Dan Dinello is the author of Technophobia! Science Fiction Visions of the Posthuman Future. Professor emeritus at Columbia College Chicago, he has contributed chapters to numerous books including Westworld and Philosophy, Avatar and Philosophy: Learning to See, and The Ultimate Star Trek and Philosophy as well as pop culture stories for The Chicago Tribune and political articles for the Website Informed Comment.
A mirror of tomorrow, Alfonso Cuarón’s visionary Children of Men (2006) was released to good reviews and poor box office but is now regarded by many as a twenty-first-century masterpiece. Its propulsive story dramatizes a dystopian future when an infertile humanity hurtles toward extinction and an African refugee holds the key to its survival. Cuarón creates a documentary of the near future when Britain’s totalitarian government hunts down and cages refugees like animals as the world descends into violent chaos. In the midst of xenophobia and power abuses that have led to a permanent state of emergency, Children of Men inspires with a story of hope and political resistance. Dan Dinello explicates Children of Men’s politically progressive significance in the context of today’s rise of authoritarianism and white nationalism. Though topical at the time, the film now feels as if it’s been torn from today’s headlines.
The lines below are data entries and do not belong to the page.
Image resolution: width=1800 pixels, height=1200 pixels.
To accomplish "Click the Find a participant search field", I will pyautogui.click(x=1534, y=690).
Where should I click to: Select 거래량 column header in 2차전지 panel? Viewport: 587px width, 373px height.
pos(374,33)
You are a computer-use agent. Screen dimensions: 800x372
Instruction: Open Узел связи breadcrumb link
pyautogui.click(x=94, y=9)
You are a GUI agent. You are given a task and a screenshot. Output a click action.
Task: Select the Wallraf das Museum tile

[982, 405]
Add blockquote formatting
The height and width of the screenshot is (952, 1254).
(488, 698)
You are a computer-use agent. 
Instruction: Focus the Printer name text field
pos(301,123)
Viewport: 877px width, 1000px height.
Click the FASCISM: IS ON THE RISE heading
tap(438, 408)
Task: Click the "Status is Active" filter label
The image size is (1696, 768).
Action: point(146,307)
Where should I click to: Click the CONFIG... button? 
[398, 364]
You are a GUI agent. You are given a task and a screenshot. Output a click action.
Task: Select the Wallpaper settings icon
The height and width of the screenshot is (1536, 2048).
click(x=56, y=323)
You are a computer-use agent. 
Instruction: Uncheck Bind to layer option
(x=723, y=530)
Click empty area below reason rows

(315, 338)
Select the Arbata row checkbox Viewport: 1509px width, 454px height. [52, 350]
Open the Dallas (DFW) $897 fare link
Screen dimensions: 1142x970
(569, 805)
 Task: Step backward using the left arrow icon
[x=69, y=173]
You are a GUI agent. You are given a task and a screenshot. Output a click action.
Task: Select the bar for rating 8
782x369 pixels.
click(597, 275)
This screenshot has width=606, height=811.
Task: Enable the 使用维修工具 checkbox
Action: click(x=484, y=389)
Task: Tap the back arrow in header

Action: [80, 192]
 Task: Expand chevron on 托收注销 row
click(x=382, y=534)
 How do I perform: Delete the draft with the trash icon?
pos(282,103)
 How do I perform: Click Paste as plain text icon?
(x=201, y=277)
Examining the film from ideological, psychological, and philosophical perspectives, the book explores the film’s connection to post-9/11 apocalyptic narratives, its evolutionary twist to the nativity story, its warning about the rise of neofascism, and its visual uniqueness as science fiction, delving into the film’s gritty hyper-realistic style and the innovative filmic techniques developed by director Cuarón and his cinematographer, Emmanuel Lubezki. Dinello explores the film’s criticism of the pathologies of a reactionary politics that normalize discriminatory hierarchies and perpetuate vast differences in privilege. Children of Men prods us to imagine an egalitarian alternative with a narrative that urges emotional identification with rebels, outcasts, and racial and ethnic outsiders.
This is an impressive, intelligent and perceptive analysis of a film increasingly recognised in retrospect as a classic of modern dystopian cinema. Reading this treatise, it’s impossible not to be continually reminded how often the story’s disturbing conjectures feel like something you might hear about in tomorrow’s news headlines.